Listing:

+ + + + + + +

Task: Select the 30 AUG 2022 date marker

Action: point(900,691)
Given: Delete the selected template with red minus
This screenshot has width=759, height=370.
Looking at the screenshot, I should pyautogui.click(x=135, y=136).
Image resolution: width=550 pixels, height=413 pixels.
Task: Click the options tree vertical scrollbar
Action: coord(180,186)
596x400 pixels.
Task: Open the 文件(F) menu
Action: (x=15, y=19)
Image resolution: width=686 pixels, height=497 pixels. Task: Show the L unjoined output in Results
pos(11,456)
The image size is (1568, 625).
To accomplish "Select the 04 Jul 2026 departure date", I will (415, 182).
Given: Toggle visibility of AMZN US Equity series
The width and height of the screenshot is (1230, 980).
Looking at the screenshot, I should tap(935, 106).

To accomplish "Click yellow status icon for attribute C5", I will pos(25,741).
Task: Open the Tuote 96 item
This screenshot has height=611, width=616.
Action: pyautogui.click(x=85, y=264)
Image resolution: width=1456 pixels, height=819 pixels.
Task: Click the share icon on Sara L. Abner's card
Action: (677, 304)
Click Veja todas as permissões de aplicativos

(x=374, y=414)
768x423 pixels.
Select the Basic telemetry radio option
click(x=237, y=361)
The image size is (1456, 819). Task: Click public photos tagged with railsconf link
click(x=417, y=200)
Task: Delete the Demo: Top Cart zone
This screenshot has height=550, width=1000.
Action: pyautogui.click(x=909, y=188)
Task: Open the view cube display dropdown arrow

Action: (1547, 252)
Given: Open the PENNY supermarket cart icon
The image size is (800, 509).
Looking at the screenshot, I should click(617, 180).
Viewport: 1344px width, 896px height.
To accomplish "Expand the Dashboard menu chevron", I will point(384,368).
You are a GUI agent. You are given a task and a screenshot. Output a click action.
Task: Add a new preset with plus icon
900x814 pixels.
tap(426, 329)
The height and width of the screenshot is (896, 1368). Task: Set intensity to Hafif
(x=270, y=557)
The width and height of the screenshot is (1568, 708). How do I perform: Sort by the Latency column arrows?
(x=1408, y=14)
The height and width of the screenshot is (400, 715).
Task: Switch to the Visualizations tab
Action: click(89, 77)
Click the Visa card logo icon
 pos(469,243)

+ + + + + + +

Exercise prompt: Write out the listing above as a JSON list of strings, one string per line, leaving out the blank lines.

The reply:
[
  "Task: Select the 30 AUG 2022 date marker",
  "Action: point(900,691)",
  "Given: Delete the selected template with red minus",
  "This screenshot has width=759, height=370.",
  "Looking at the screenshot, I should pyautogui.click(x=135, y=136).",
  "Image resolution: width=550 pixels, height=413 pixels.",
  "Task: Click the options tree vertical scrollbar",
  "Action: coord(180,186)",
  "596x400 pixels.",
  "Task: Open the 文件(F) menu",
  "Action: (x=15, y=19)",
  "Image resolution: width=686 pixels, height=497 pixels. Task: Show the L unjoined output in Results",
  "pos(11,456)",
  "The image size is (1568, 625).",
  "To accomplish \"Select the 04 Jul 2026 departure date\", I will (415, 182).",
  "Given: Toggle visibility of AMZN US Equity series",
  "The width and height of the screenshot is (1230, 980).",
  "Looking at the screenshot, I should tap(935, 106).",
  "To accomplish \"Click yellow status icon for attribute C5\", I will pos(25,741).",
  "Task: Open the Tuote 96 item",
  "This screenshot has height=611, width=616.",
  "Action: pyautogui.click(x=85, y=264)",
  "Image resolution: width=1456 pixels, height=819 pixels.",
  "Task: Click the share icon on Sara L. Abner's card",
  "Action: (677, 304)",
  "Click Veja todas as permissões de aplicativos",
  "(x=374, y=414)",
  "768x423 pixels.",
  "Select the Basic telemetry radio option",
  "click(x=237, y=361)",
  "The image size is (1456, 819). Task: Click public photos tagged with railsconf link",
  "click(x=417, y=200)",
  "Task: Delete the Demo: Top Cart zone",
  "This screenshot has height=550, width=1000.",
  "Action: pyautogui.click(x=909, y=188)",
  "Task: Open the view cube display dropdown arrow",
  "Action: (1547, 252)",
  "Given: Open the PENNY supermarket cart icon",
  "The image size is (800, 509).",
  "Looking at the screenshot, I should click(617, 180).",
  "Viewport: 1344px width, 896px height.",
  "To accomplish \"Expand the Dashboard menu chevron\", I will point(384,368).",
  "You are a GUI agent. You are given a task and a screenshot. Output a click action.",
  "Task: Add a new preset with plus icon",
  "900x814 pixels.",
  "tap(426, 329)",
  "The height and width of the screenshot is (896, 1368). Task: Set intensity to Hafif",
  "(x=270, y=557)",
  "The width and height of the screenshot is (1568, 708). How do I perform: Sort by the Latency column arrows?",
  "(x=1408, y=14)",
  "The height and width of the screenshot is (400, 715).",
  "Task: Switch to the Visualizations tab",
  "Action: click(89, 77)",
  "Click the Visa card logo icon",
  " pos(469,243)"
]